Exercise description:
Go through the data line by line. Copy each one holding the string "Commercial".

(Dataset excerpts)
......

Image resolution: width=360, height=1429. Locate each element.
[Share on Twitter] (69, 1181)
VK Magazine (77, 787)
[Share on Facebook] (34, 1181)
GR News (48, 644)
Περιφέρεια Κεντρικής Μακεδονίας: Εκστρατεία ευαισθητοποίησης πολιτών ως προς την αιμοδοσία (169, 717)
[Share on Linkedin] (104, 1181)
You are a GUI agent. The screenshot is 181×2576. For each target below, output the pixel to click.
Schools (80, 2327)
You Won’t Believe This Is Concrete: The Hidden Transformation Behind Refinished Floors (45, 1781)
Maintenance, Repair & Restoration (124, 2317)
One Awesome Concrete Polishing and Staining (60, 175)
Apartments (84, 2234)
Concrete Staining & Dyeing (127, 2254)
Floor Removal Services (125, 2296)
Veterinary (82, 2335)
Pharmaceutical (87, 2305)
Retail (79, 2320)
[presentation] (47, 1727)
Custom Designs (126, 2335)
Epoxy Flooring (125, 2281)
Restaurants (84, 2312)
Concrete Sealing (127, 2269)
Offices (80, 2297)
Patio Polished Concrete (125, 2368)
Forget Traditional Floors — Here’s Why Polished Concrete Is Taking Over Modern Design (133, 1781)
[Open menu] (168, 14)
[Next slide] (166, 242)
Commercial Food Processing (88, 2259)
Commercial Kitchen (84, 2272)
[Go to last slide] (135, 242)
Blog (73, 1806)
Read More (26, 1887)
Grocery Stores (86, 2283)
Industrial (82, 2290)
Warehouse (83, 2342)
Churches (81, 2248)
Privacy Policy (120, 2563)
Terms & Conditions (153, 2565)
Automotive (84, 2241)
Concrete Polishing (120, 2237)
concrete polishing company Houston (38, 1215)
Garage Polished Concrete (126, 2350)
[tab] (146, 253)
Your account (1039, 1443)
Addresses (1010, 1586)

......

Exercise solution:
Commercial Food Processing (88, 2259)
Commercial Kitchen (84, 2272)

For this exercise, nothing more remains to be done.